SOURCE DATA:
****************

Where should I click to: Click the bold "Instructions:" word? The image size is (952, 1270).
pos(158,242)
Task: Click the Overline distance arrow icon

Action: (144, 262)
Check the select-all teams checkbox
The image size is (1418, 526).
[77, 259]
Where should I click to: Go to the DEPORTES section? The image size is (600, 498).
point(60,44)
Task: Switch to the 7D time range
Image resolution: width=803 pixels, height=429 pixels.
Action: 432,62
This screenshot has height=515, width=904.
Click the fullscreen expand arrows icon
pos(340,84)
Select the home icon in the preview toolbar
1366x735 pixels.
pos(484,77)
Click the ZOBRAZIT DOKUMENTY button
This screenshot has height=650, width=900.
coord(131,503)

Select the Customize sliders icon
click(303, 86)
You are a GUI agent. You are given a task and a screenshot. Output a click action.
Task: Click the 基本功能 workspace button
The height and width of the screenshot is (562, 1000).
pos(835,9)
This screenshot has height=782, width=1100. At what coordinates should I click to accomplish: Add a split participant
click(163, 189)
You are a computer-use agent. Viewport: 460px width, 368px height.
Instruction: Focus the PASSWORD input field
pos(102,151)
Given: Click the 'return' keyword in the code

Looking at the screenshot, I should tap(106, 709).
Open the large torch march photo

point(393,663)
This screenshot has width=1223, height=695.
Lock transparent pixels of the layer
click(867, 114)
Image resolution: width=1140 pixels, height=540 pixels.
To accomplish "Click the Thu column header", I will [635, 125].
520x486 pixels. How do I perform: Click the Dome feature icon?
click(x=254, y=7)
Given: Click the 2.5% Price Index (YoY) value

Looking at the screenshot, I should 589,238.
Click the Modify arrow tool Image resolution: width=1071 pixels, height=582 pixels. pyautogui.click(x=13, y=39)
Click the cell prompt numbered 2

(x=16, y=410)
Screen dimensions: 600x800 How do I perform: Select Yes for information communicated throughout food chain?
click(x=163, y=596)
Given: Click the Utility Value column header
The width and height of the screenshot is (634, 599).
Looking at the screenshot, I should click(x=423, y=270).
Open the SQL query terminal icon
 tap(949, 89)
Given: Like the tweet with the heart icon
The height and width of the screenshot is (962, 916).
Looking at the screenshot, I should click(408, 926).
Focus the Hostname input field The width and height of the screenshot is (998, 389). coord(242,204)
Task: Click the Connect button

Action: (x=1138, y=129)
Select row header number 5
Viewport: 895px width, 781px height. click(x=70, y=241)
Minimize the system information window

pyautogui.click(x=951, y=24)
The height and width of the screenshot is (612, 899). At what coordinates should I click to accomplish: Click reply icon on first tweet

****************

PROBLEM TO SOLVE: Repeat every line of the records, exactly as given.

SOLVED PROBLEM:
Where should I click to: Click the bold "Instructions:" word? The image size is (952, 1270).
pos(158,242)
Task: Click the Overline distance arrow icon

Action: (144, 262)
Check the select-all teams checkbox
The image size is (1418, 526).
[77, 259]
Where should I click to: Go to the DEPORTES section? The image size is (600, 498).
point(60,44)
Task: Switch to the 7D time range
Image resolution: width=803 pixels, height=429 pixels.
Action: 432,62
This screenshot has height=515, width=904.
Click the fullscreen expand arrows icon
pos(340,84)
Select the home icon in the preview toolbar
1366x735 pixels.
pos(484,77)
Click the ZOBRAZIT DOKUMENTY button
This screenshot has height=650, width=900.
coord(131,503)

Select the Customize sliders icon
click(303, 86)
You are a GUI agent. You are given a task and a screenshot. Output a click action.
Task: Click the 基本功能 workspace button
The height and width of the screenshot is (562, 1000).
pos(835,9)
This screenshot has height=782, width=1100. At what coordinates should I click to accomplish: Add a split participant
click(163, 189)
You are a computer-use agent. Viewport: 460px width, 368px height.
Instruction: Focus the PASSWORD input field
pos(102,151)
Given: Click the 'return' keyword in the code

Looking at the screenshot, I should tap(106, 709).
Open the large torch march photo

point(393,663)
This screenshot has width=1223, height=695.
Lock transparent pixels of the layer
click(867, 114)
Image resolution: width=1140 pixels, height=540 pixels.
To accomplish "Click the Thu column header", I will [635, 125].
520x486 pixels. How do I perform: Click the Dome feature icon?
click(x=254, y=7)
Given: Click the 2.5% Price Index (YoY) value

Looking at the screenshot, I should 589,238.
Click the Modify arrow tool Image resolution: width=1071 pixels, height=582 pixels. pyautogui.click(x=13, y=39)
Click the cell prompt numbered 2

(x=16, y=410)
Screen dimensions: 600x800 How do I perform: Select Yes for information communicated throughout food chain?
click(x=163, y=596)
Given: Click the Utility Value column header
The width and height of the screenshot is (634, 599).
Looking at the screenshot, I should click(x=423, y=270).
Open the SQL query terminal icon
 tap(949, 89)
Given: Like the tweet with the heart icon
The height and width of the screenshot is (962, 916).
Looking at the screenshot, I should click(408, 926).
Focus the Hostname input field The width and height of the screenshot is (998, 389). coord(242,204)
Task: Click the Connect button

Action: (x=1138, y=129)
Select row header number 5
Viewport: 895px width, 781px height. click(x=70, y=241)
Minimize the system information window

pyautogui.click(x=951, y=24)
The height and width of the screenshot is (612, 899). At what coordinates should I click to accomplish: Click reply icon on first tweet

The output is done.